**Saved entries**
=== Section Start ===

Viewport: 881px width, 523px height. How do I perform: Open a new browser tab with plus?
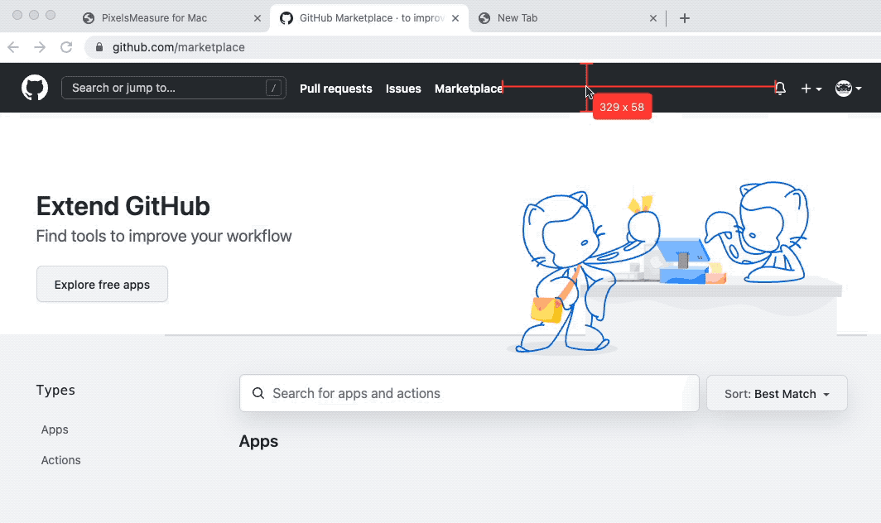(x=685, y=18)
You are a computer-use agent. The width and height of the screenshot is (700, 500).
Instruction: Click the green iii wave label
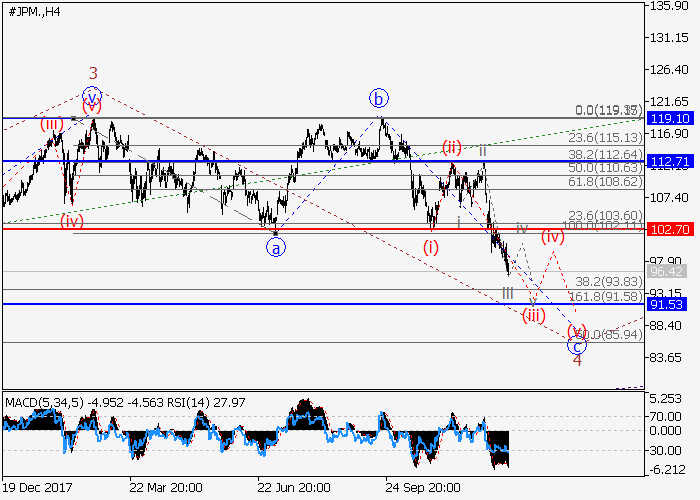pos(508,293)
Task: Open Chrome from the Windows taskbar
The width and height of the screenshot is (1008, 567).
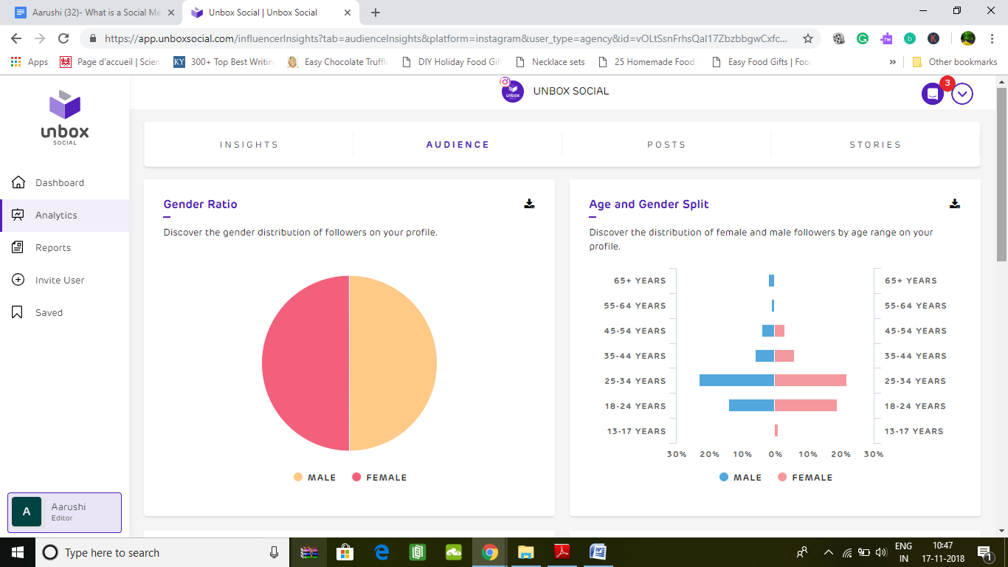Action: pos(490,551)
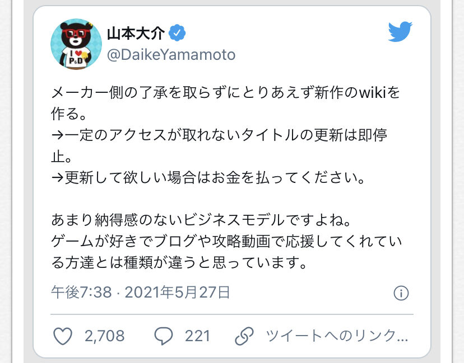Screen dimensions: 464x363
Task: Copy link via ツイートへのリンク text
Action: point(337,336)
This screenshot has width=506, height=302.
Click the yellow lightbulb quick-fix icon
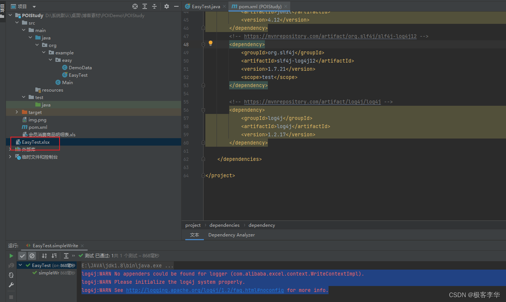[x=210, y=43]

=== Section End ===

**What this task involves**
Return exactly the lines that begin with the one containing "This screenshot has width=506, height=302." and end with the final line of the data above; include no pictures.

**Answer area**
This screenshot has width=506, height=302.
Click the yellow lightbulb quick-fix icon
[x=210, y=43]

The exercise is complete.